What is required: Copy each line from the listing below where the word "Open" shows up.

===

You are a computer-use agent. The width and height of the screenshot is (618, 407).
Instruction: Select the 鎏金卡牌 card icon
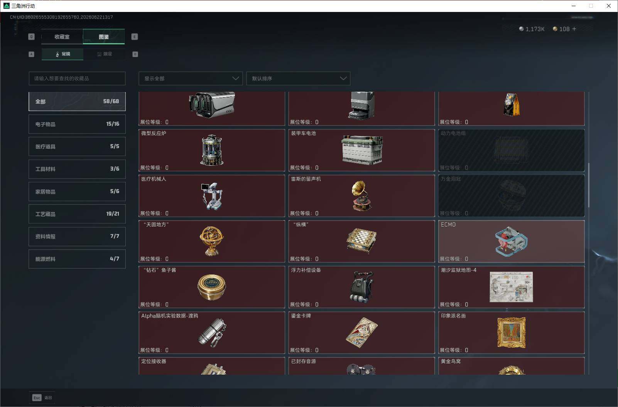[x=361, y=333]
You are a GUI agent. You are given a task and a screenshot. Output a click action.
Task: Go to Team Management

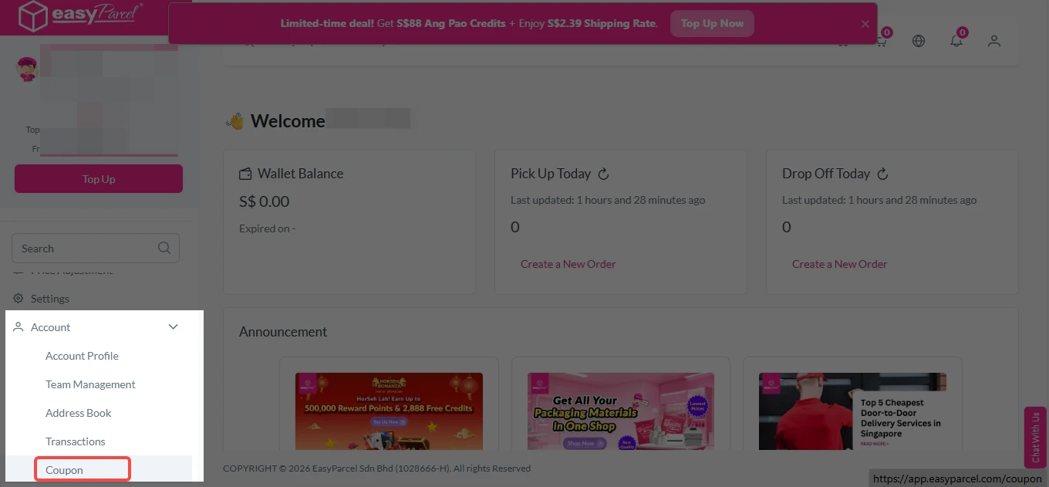point(90,384)
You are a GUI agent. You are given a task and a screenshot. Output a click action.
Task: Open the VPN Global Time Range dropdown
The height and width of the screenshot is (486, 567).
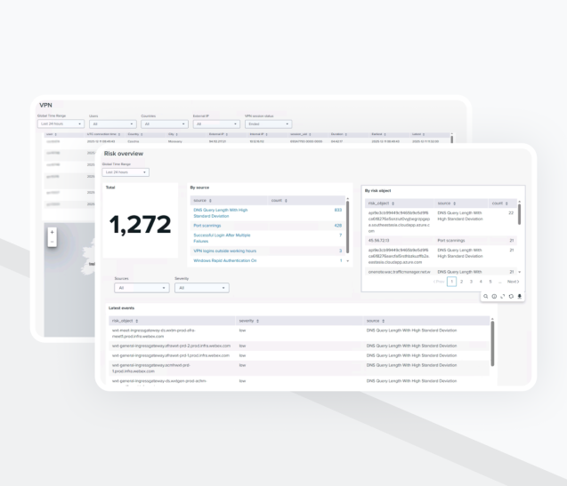click(x=61, y=124)

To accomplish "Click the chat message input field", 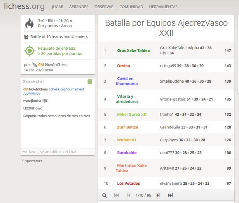I will click(x=58, y=152).
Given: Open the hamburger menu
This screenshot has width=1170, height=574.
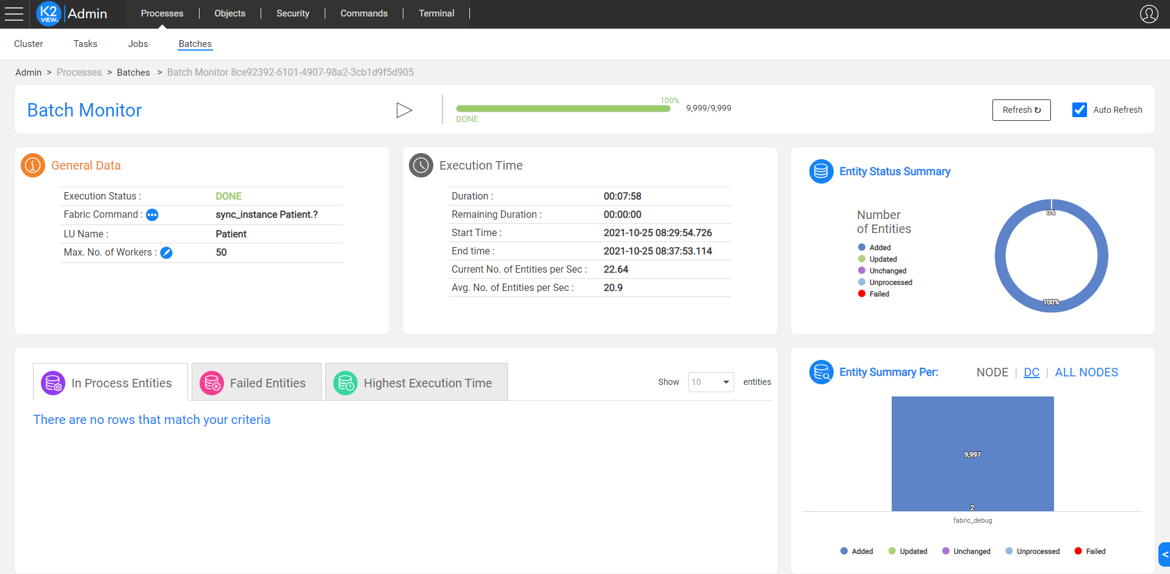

===

Answer to this task:
Task: Open the VPN Global Time Range dropdown
Given: Open the hamburger menu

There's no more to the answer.